(Dataset extract)

↓↓↓

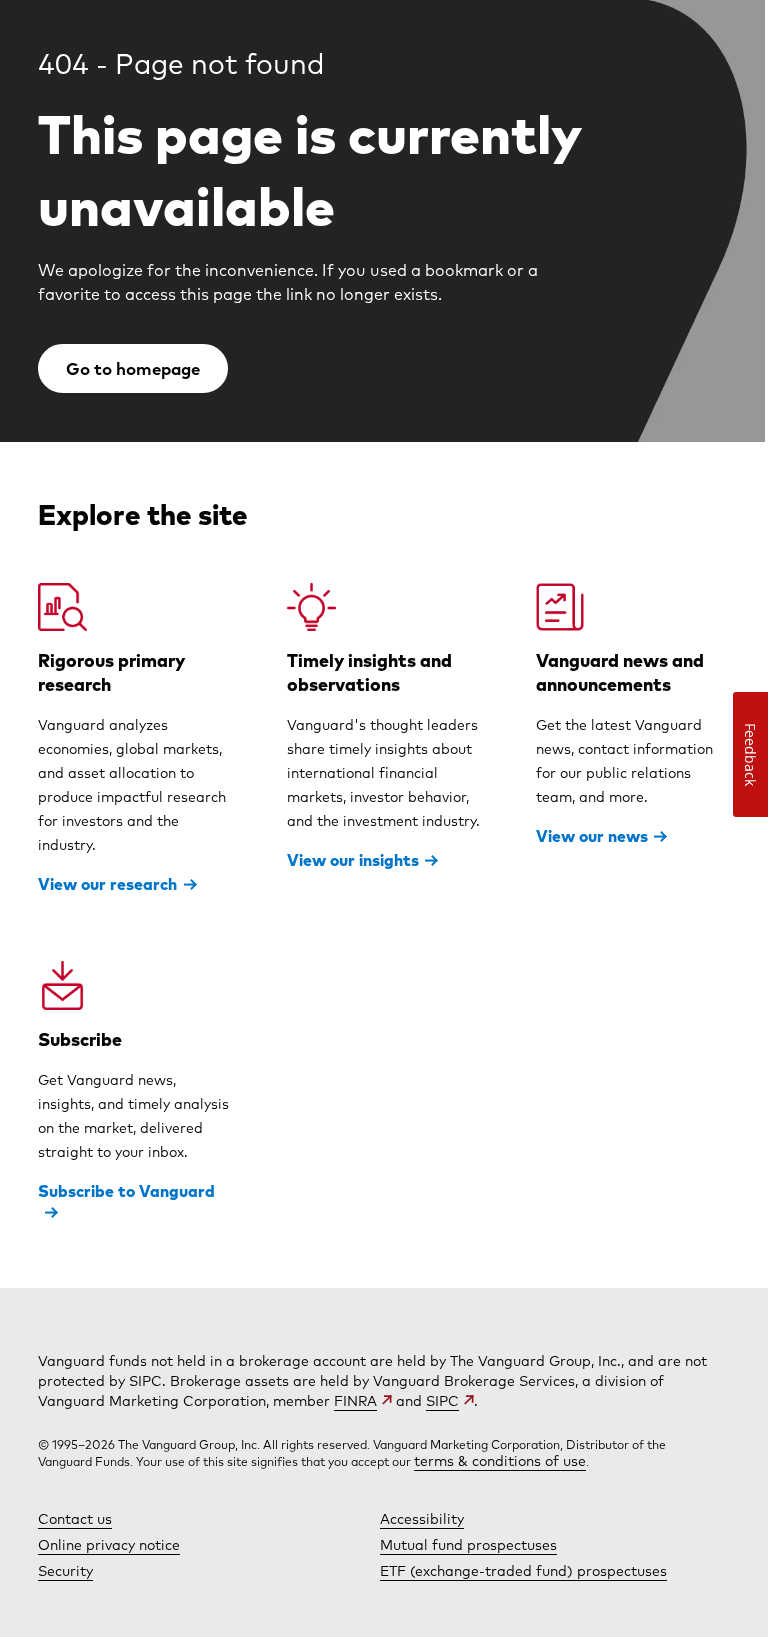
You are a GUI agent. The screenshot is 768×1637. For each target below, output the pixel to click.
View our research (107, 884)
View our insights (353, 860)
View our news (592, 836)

↑↑↑
↓↓↓

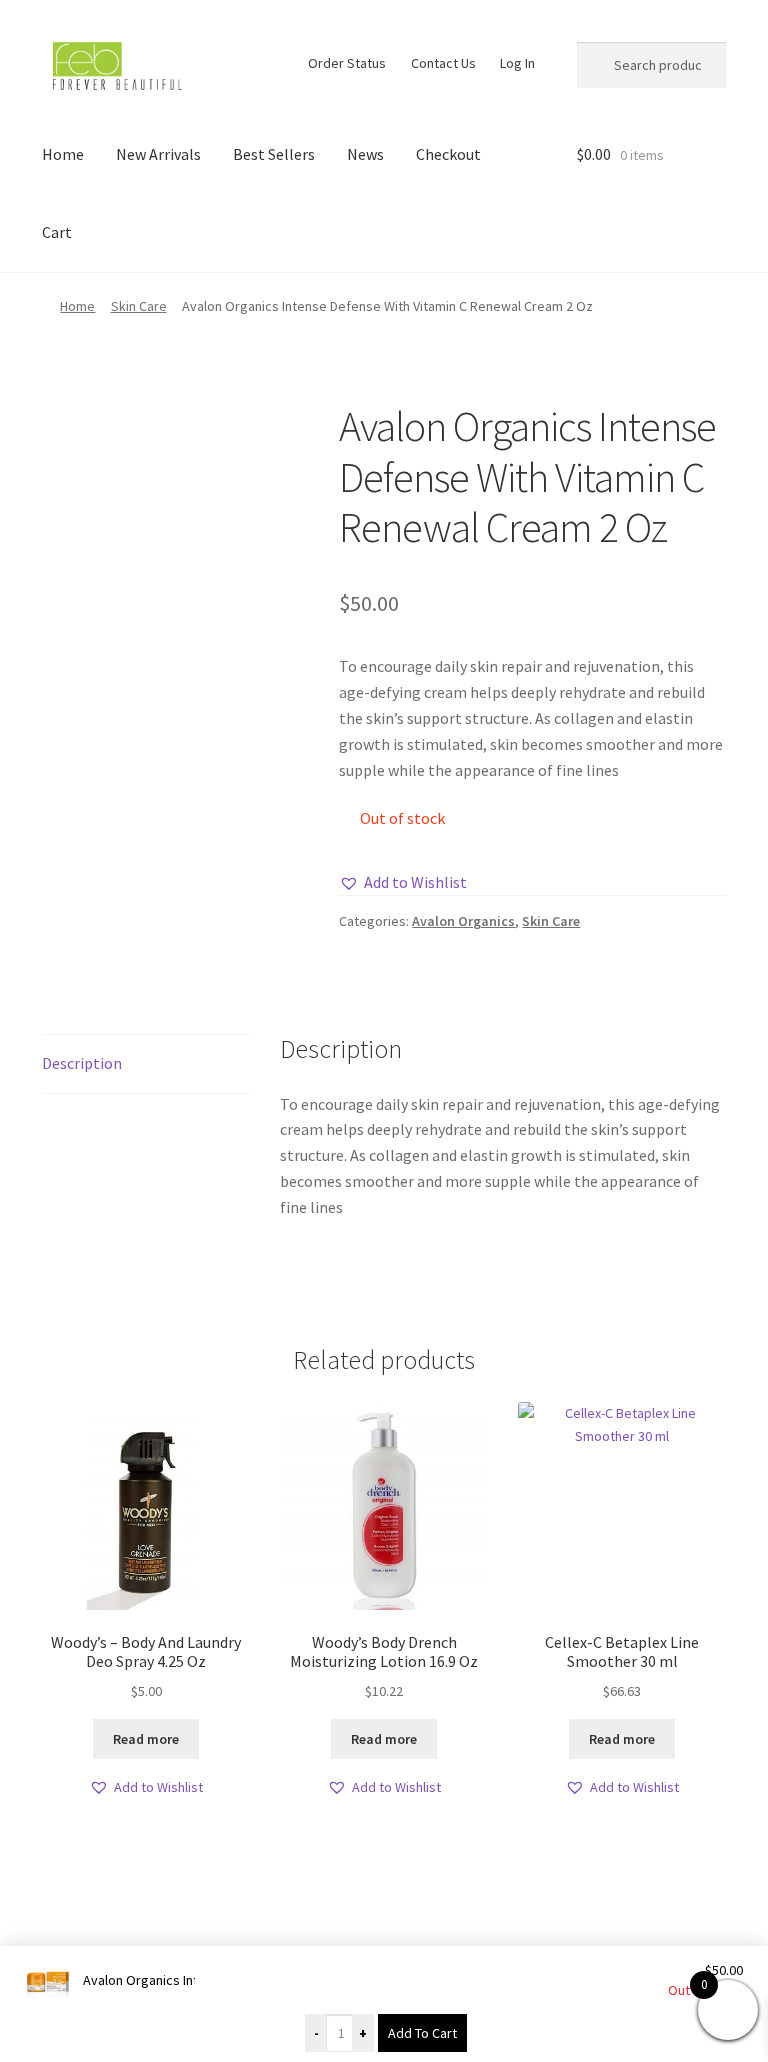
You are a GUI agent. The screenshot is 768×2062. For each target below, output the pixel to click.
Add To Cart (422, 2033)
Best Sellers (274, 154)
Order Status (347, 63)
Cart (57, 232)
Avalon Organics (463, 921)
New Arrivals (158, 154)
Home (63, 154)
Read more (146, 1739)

↑↑↑

(Activity) Reproduce exactly the stretch of the material above that starts at the line with "View our research (107, 884)" and ends at the line with "View our news (592, 836)", both included, and nothing else.

(Answer to this exercise)
View our research (107, 884)
View our insights (353, 860)
View our news (592, 836)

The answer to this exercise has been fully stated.